Le surmoi scientifique
On saisit ce qui préside à ce genre de définitions : un surmoi scientifique, qui entend écarter tout ce qu’il pouvait y avoir de mystère dans la « vie » à l’ancienne – comme lorsque, dans les quatre premières éditions du dictionnaire de l’Académie, de 1694 à 1762, on lisait à l’article « vie » : « Union de l’âme avec le corps », ou « État où est l’homme quand son âme est unie à son corps ». (De même, dans le dictionnaire de la langue anglaise de Samuel Johnson, publié en 1755, le mot « life » était défini comme « union and co-operation of soul with body ».)

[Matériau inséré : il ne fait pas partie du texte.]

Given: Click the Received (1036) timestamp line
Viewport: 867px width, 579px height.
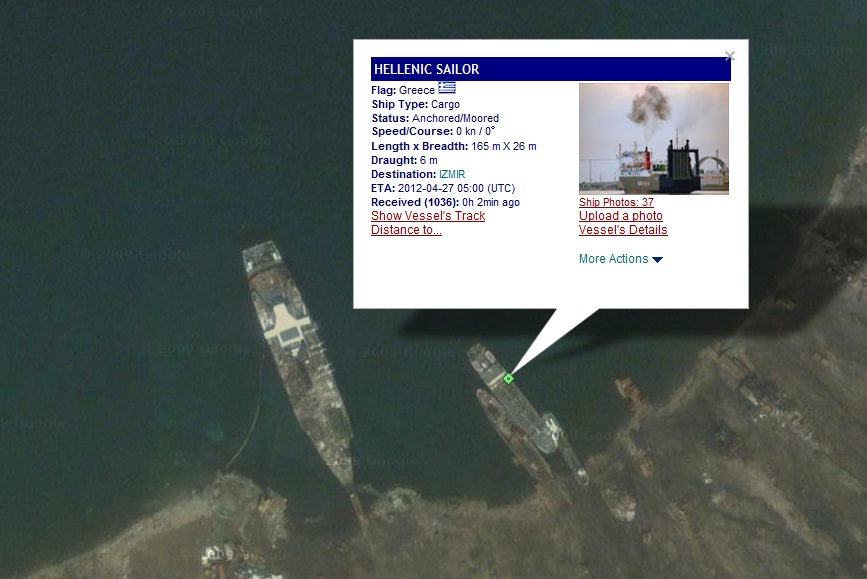Looking at the screenshot, I should (x=446, y=202).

Le problème, car il y en a un, est que le mystère, que les nouvelles définitions chassent par la porte, revient par la fenêtre : pour quelles raisons, si la vie n’est rien d’autre que l’« état d’activité de la substance organisée », ou « l’ensemble des phénomènes et des fonctions essentielles se manifestant de la naissance à la mort et caractérisant les êtres vivants », convient-il de la sauver quoi qu’il en coûte ? On peine à comprendre.

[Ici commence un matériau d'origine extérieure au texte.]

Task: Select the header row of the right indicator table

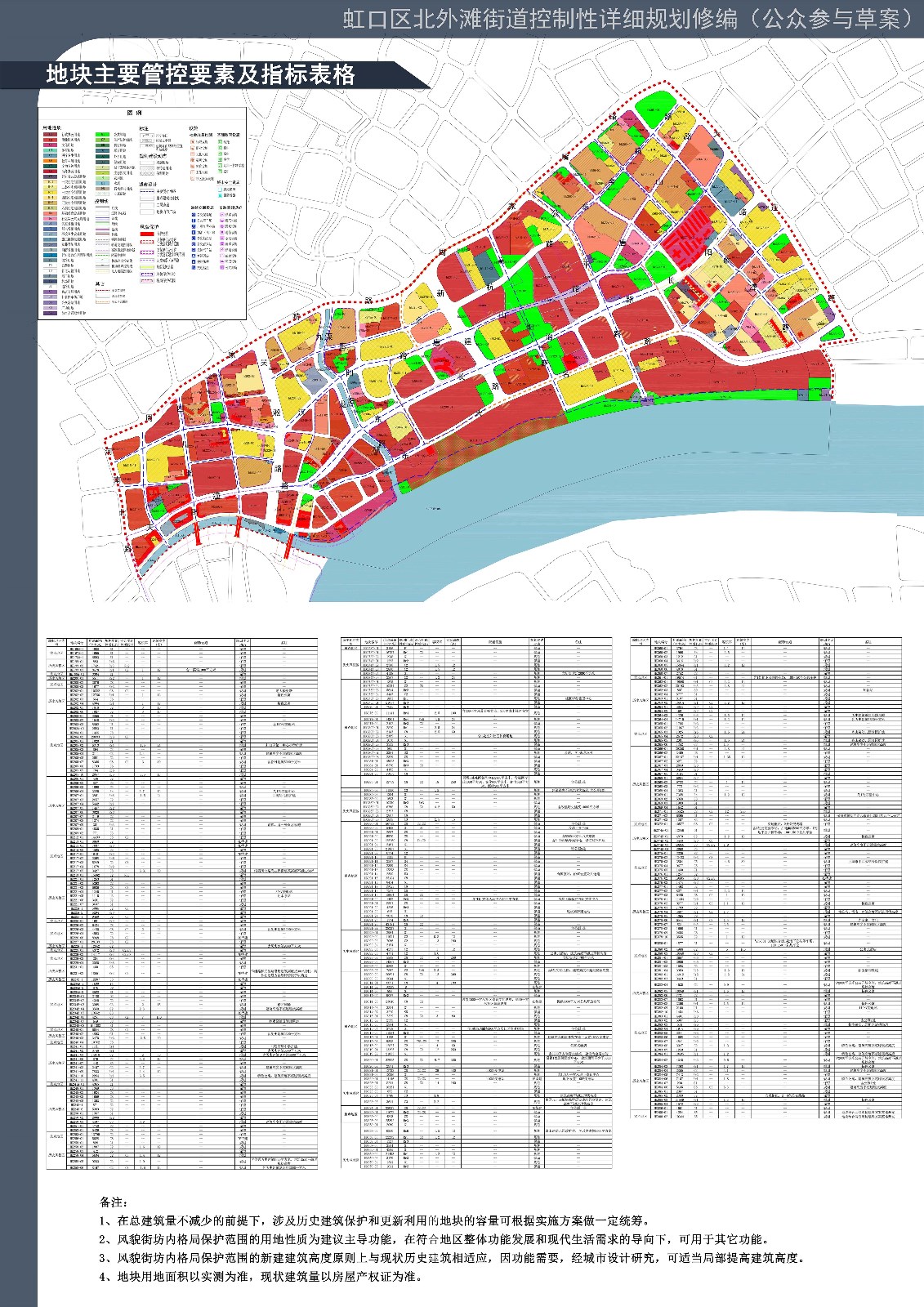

Lorsque Péguy disait que le modernisme consiste à ne pas croire ce que l’on croit, il pensait d’abord à une forme de complaisance : se garder de croire ce que l’on croit, « pour ne pas léser l’adversaire qui ne croit pas non plus ». À ce titre, le moderne qui pense que la vie ne se limite pas à l’« état d’activité de la substance organisée » admettra quand même une pareille définition, afin de ne pas fâcher ceux pour qui l’âme est une fantasmagorie. Son repli bonasse est une façon de ne pas croire ce qu’il croit.
Cependant, le « ne pas croire ce que l’on croit » vaut aussi dans l’autre sens : ceux qui croient que la vie est l’« ensemble des phénomènes et des fonctions essentielles se manifestant de la naissance à la mort et caractérisant les êtres vivants », au fond ne le croient pas vraiment – sans quoi, ils ne pourraient soutenir que la vie doit être sauvée quoi qu’il en coûte. La vie a beau avoir été purgée, dans sa définition, de toute référence à l’âme, elle a gardé malgré tout, sous ses atours objectifs, quelque chose du caractère sacré qu’elle devait jadis à impliquer l’âme. En fin de compte, si la vie au sens des nouvelles définitions est aujourd’hui idolâtrée, c’est parce que résonnent encore à l’arrière-plan les paroles du Seigneur qui dit à Moïse : « Choisis la vie », et de Jésus qui dit à ses disciples : « Je suis la vie ». Seulement, sur la scène publique, cet arrière-plan est dénié.
En se démenant pour sauver des vies, tout en désavouant ce qui, dans la vie, la rendrait digne de pareils efforts, nos sociétés font penser à ces volailles qui peuvent continuer un moment à courir alors qu’on leur a coupé la tête. Il serait bon que nous reprenions nos esprits.

Olivier Rey

(1) Charles Péguy, L’Argent (1913), in Œuvres en prose complètes, édition de Robert Burac, 3 vol., Gallimard, coll. « Bibliothèque de la Pléiade », 1987-1992, t. 3, p. 821.
(2) « Adresse aux Français » du 12 mars 2020.

Olivier Rey, polytechnicien, docteur en mathématique, philosophe, est chargé de recherche au CNRS et professeur à l’Université de Paris I Panthéon-Sorbonne. Il est l’auteur d’ouvrages marquants, ses dernières publications étant L’idolâtrie de la vie (Tracts/Gallimard, 2020, 60 pages, 3,90 €) et Gloire et misère de l’image après Jésus-Christ (Éditions Conférence, 2020, 310 pages, 25 €).